= Travail à réaliser =
(a) Relevez, s'il vous plaît, tous les adjectifs qui qualifient la robe dans le texte sur le livre de Luisa Etxenike.
(b) Reprenez le texte sur le livre de Luisa Etxenike après sa dernière phrase et rédigez-en la suite.

Publié le 11 août 2012 par Francisrichard @francisrichard

A la devanture d'une librairie de Saint Jean-de-Luz mon oeil est attiré par la couverture du livre de Luisa Etxenike. La belle femme de quarante ans ne me regarde pas, mais derrière elle, alors qu'elle est assise au bord d'une eau scintillante, l'été, vêtue d'une robe bleue, élégante et légère, qui dessine son corps. 

C'est le nom de l'auteur plus que la femme de la couverture qui, je sais, a capté mon attention. Parce que c'est un patronyme typique du pays où je me trouve.

En prenant le livre en main j'apprends que l'auteur est effectivement basque, espagnole, et qu'il s'agit de son premier roman traduit en français. Il n'en faut pas davantage pour que je veuille l'habiter aussitôt, dans la chaleur d'un été basque caniculaire.

= Extrait de données =

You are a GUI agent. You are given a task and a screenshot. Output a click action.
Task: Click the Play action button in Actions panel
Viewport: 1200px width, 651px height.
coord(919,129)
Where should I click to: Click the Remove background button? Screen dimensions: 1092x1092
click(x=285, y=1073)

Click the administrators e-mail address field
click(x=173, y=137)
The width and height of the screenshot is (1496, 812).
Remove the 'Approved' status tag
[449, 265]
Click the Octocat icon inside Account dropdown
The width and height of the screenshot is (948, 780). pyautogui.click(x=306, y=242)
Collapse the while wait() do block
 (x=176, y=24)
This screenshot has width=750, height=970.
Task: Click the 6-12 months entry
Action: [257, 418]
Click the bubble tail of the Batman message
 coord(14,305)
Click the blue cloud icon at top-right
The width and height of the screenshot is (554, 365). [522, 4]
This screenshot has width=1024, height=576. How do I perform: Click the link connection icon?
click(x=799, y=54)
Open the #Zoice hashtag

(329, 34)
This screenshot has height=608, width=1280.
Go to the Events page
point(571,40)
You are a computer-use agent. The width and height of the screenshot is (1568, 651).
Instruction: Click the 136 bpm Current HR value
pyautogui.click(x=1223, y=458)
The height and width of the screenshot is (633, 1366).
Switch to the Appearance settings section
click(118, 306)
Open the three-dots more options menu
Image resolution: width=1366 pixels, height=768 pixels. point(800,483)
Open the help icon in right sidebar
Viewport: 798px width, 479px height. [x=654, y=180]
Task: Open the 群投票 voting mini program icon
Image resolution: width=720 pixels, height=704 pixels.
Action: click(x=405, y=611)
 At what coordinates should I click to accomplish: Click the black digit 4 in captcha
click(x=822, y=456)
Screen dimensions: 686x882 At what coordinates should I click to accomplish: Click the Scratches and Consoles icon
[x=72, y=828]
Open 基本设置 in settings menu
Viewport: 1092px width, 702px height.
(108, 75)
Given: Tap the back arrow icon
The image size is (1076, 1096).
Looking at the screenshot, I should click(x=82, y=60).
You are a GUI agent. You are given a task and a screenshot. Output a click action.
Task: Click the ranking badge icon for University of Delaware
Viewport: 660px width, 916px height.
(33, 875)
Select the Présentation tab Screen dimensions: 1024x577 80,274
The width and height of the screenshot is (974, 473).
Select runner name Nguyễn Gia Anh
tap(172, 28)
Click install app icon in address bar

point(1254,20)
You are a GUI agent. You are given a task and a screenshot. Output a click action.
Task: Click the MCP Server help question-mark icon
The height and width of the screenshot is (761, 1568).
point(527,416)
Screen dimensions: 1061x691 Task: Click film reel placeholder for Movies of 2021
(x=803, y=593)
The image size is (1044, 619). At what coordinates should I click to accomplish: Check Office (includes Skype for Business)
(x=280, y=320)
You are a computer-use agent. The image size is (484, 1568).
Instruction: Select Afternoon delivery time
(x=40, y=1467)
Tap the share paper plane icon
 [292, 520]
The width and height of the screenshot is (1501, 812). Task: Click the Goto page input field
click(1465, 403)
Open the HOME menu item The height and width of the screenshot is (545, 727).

= Réponses dans l'ordre =
(a) bleue, élégante, légère

(b)
Le roman se passe à San Sebastian et dans un village perdu au milieu de vignobles. Les événements ont lieu au présent et quinze ans auparavant. Les trois personnages prennent tour à tour la parole pour nous conter cette histoire, chacun à sa façon.

Raul Urbieta est, par excellence, le fils de famille de la ville, de San Sebastian. Il est bien conscient du milieu aisé dont il est issu. Il en use et en abuse. Cette vie trop facile lui joue des tours, parce que, surtout, il manque d'envie et que tout lui semble dû. Il s'endette jusqu'au cou et cherche par tous les moyens à obtenir de l'aide pécuniaire de sa mère et se met en quête d'une faille dans sa vie à elle pour l'y obliger.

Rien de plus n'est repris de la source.